Nördlich von Berlin zwischen dem Großen Döllnsee und dem Wuckersee lag einer der geheimnisvollsten Orte der NS-Diktatur: Hermann Görings Wohnsitz „Carinhall“. Hier, auf dem repräsentativen Waldhof, knüpfte Göring Kontakte zu wichtigen Staatsmännern und Diplomaten aus aller Welt und machte menschenverachtende Politik. In den unzähligen Räumen und Hallen des riesigen Anwesens war die mit Staatsgeldern gekaufte oder im Krieg europaweit zusammengestohlene Kunstsammlung Görings untergebracht: Raub- und Beutekunst, deren Ballung an einem Ort damals ihresgleichen suchte. Mit dem Herannahen der Roten Armee im Januar 1945 ließ der Reichsmarschall einen Teil seiner Kunstsammlung wegschaffen, ein großer Rest aber verblieb in Carinhall. Am 28. April 1945 ließ Görings Sprengung mit über 80 Fliegerbomben von der Anlage und den Kunstwerken fast nichts übrig. Oder doch?

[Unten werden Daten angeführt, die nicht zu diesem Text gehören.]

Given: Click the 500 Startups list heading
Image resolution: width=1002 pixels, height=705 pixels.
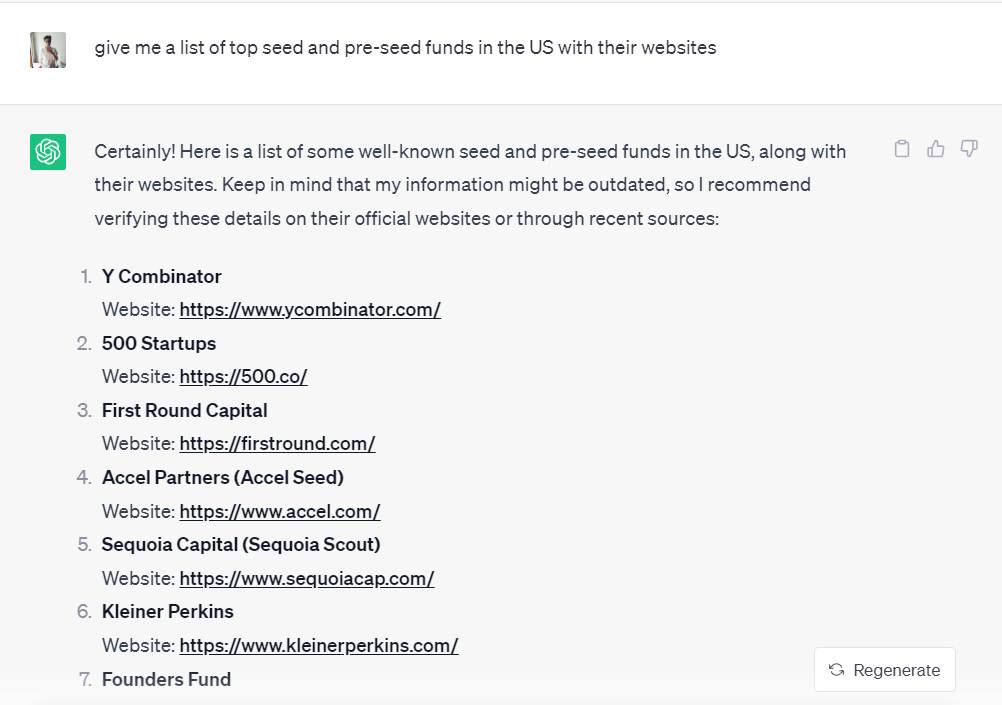Looking at the screenshot, I should [x=159, y=344].
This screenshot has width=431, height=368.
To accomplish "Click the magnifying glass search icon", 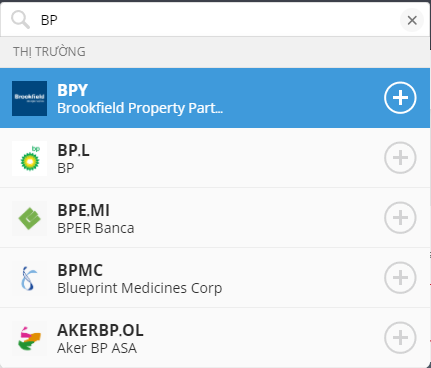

Der Wachsoldat Mathias Meinert aus Oesede bei Osnabrück war von 1939-1940 auf Hermann Görings Wohnsitz „Carinhall“ stationiert: Er überlieferte nicht nur Fotos, die es heute kein zweites Mal gibt, sondern rettete auch einen Gegenstand zweifelhaften Wertes vor seiner Vernichtung…
Im Jahre 2023 hielt der Autor dieses Buches eine potentielle NS-Devotionale samt lückenloser Provenienz widerwillig in der Hand: Wie umgehen mit einem Brieföffner aus Hermann Görings Besitz?
Der Autor übergab die Sache dem Osnabrücker Künstler, Volker-Johannes Trieb, der sich lange Zeit mit einer künstlerischen Intervention sehr schwertat, aber letztendlich den Mut aufbrachte, sich der Sache zu stellen: Der Gegenstand, so Triebs Grundsatz, darf nicht entsorgt werden. Er muss erhalten bleiben, wie auch die NS-Geschichte, die daran klebt, konserviert werden muss: ungeschönt und unverändert, – uns als Mahnung erhalten. Er darf jedoch weder zur Schau gestellt noch in irgendeiner Form erhöht werden. Wie also künstlerisch mit ihm verfahren? …
Erinnerungskultur ist in der Kunst leicht verdaulich, wenn sie Sujets der Menschlichkeit, der Freiheit und des Friedens herausstellt, was aber wenn sie mit belasteten Gegenstände konfrontiert wird? Da braucht sie einen: den Typus des couragierten Künstlers wie Volker-Johannes Trieb.